§ **REQUIRED WORK**
Return every one of the entries below word for word, with no changes of any kind.

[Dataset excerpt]
◇ ◇ ◇ ◇

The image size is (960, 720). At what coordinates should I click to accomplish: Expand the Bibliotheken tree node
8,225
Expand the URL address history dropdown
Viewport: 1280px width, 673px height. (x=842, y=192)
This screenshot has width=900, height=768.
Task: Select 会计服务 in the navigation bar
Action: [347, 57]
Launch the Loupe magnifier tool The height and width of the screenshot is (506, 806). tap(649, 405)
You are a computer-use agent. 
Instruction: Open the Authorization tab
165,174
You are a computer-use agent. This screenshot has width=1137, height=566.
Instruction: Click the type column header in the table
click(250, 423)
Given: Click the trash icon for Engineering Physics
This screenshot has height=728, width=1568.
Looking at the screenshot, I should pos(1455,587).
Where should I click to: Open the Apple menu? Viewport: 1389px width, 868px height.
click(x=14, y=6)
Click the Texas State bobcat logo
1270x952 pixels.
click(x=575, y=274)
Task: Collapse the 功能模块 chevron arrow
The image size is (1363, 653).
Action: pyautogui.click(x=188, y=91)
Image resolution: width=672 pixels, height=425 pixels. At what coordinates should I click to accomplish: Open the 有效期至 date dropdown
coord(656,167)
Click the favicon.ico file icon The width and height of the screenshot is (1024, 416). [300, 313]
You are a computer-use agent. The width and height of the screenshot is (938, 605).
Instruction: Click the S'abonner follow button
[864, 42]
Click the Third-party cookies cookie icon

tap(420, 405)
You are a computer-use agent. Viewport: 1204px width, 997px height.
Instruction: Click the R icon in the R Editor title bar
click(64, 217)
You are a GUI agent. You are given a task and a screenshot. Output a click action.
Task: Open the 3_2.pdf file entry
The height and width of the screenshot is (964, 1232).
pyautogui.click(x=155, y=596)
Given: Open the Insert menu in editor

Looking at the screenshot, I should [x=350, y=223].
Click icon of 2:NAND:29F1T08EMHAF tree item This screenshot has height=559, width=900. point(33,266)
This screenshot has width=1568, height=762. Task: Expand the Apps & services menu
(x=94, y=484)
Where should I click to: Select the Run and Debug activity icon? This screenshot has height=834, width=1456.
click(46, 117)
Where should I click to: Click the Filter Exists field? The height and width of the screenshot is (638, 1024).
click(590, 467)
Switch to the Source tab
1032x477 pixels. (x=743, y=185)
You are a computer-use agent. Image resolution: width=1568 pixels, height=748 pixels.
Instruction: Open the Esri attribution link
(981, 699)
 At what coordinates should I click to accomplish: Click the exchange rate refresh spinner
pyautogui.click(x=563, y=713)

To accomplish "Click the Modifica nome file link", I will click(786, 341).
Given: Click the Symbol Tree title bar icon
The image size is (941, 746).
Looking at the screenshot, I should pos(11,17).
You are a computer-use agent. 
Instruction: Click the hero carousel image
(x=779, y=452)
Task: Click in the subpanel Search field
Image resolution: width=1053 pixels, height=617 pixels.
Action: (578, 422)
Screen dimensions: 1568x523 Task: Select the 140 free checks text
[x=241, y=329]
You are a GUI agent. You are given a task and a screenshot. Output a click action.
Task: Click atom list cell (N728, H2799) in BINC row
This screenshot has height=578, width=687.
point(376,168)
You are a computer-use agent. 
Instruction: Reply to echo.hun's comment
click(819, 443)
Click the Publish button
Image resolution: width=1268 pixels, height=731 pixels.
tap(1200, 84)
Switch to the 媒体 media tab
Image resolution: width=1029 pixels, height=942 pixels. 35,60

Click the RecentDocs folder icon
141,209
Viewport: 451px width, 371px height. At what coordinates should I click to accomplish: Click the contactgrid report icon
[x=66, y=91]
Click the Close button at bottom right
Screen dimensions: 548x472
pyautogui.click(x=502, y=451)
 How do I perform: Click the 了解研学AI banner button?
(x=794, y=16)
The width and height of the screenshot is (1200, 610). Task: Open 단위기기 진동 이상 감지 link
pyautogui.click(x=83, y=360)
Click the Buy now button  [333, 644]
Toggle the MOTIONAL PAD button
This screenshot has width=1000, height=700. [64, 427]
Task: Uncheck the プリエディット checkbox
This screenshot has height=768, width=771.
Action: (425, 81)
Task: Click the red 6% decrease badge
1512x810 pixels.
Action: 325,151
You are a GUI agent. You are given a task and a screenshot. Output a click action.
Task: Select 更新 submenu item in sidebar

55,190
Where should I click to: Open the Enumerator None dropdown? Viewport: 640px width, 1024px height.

◇ ◇ ◇ ◇

§ **WRITTEN SOLUTION**
The image size is (960, 720). At what coordinates should I click to accomplish: Expand the Bibliotheken tree node
8,225
Expand the URL address history dropdown
Viewport: 1280px width, 673px height. (x=842, y=192)
This screenshot has width=900, height=768.
Task: Select 会计服务 in the navigation bar
Action: [347, 57]
Launch the Loupe magnifier tool The height and width of the screenshot is (506, 806). tap(649, 405)
You are a computer-use agent. 
Instruction: Open the Authorization tab
165,174
You are a computer-use agent. This screenshot has width=1137, height=566.
Instruction: Click the type column header in the table
click(250, 423)
Given: Click the trash icon for Engineering Physics
This screenshot has height=728, width=1568.
Looking at the screenshot, I should pos(1455,587).
Where should I click to: Open the Apple menu? Viewport: 1389px width, 868px height.
click(x=14, y=6)
Click the Texas State bobcat logo
1270x952 pixels.
click(x=575, y=274)
Task: Collapse the 功能模块 chevron arrow
The image size is (1363, 653).
Action: pyautogui.click(x=188, y=91)
Image resolution: width=672 pixels, height=425 pixels. At what coordinates should I click to accomplish: Open the 有效期至 date dropdown
coord(656,167)
Click the favicon.ico file icon The width and height of the screenshot is (1024, 416). [300, 313]
You are a computer-use agent. The width and height of the screenshot is (938, 605).
Instruction: Click the S'abonner follow button
[864, 42]
Click the Third-party cookies cookie icon

tap(420, 405)
You are a computer-use agent. Viewport: 1204px width, 997px height.
Instruction: Click the R icon in the R Editor title bar
click(64, 217)
You are a GUI agent. You are given a task and a screenshot. Output a click action.
Task: Open the 3_2.pdf file entry
The height and width of the screenshot is (964, 1232).
pyautogui.click(x=155, y=596)
Given: Open the Insert menu in editor

Looking at the screenshot, I should [x=350, y=223].
Click icon of 2:NAND:29F1T08EMHAF tree item This screenshot has height=559, width=900. point(33,266)
This screenshot has width=1568, height=762. Task: Expand the Apps & services menu
(x=94, y=484)
Where should I click to: Select the Run and Debug activity icon? This screenshot has height=834, width=1456.
click(46, 117)
Where should I click to: Click the Filter Exists field? The height and width of the screenshot is (638, 1024).
click(590, 467)
Switch to the Source tab
1032x477 pixels. (x=743, y=185)
You are a computer-use agent. Image resolution: width=1568 pixels, height=748 pixels.
Instruction: Open the Esri attribution link
(981, 699)
 At what coordinates should I click to accomplish: Click the exchange rate refresh spinner
pyautogui.click(x=563, y=713)

To accomplish "Click the Modifica nome file link", I will click(786, 341).
Given: Click the Symbol Tree title bar icon
The image size is (941, 746).
Looking at the screenshot, I should pos(11,17).
You are a computer-use agent. 
Instruction: Click the hero carousel image
(x=779, y=452)
Task: Click in the subpanel Search field
Image resolution: width=1053 pixels, height=617 pixels.
Action: (578, 422)
Screen dimensions: 1568x523 Task: Select the 140 free checks text
[x=241, y=329]
You are a GUI agent. You are given a task and a screenshot. Output a click action.
Task: Click atom list cell (N728, H2799) in BINC row
This screenshot has height=578, width=687.
point(376,168)
You are a computer-use agent. 
Instruction: Reply to echo.hun's comment
click(819, 443)
Click the Publish button
Image resolution: width=1268 pixels, height=731 pixels.
tap(1200, 84)
Switch to the 媒体 media tab
Image resolution: width=1029 pixels, height=942 pixels. 35,60

Click the RecentDocs folder icon
141,209
Viewport: 451px width, 371px height. At what coordinates should I click to accomplish: Click the contactgrid report icon
[x=66, y=91]
Click the Close button at bottom right
Screen dimensions: 548x472
pyautogui.click(x=502, y=451)
 How do I perform: Click the 了解研学AI banner button?
(x=794, y=16)
The width and height of the screenshot is (1200, 610). Task: Open 단위기기 진동 이상 감지 link
pyautogui.click(x=83, y=360)
Click the Buy now button  [333, 644]
Toggle the MOTIONAL PAD button
This screenshot has width=1000, height=700. [64, 427]
Task: Uncheck the プリエディット checkbox
This screenshot has height=768, width=771.
Action: (425, 81)
Task: Click the red 6% decrease badge
1512x810 pixels.
Action: 325,151
You are a GUI agent. You are given a task and a screenshot. Output a click action.
Task: Select 更新 submenu item in sidebar

55,190
Where should I click to: Open the Enumerator None dropdown? Viewport: 640px width, 1024px height.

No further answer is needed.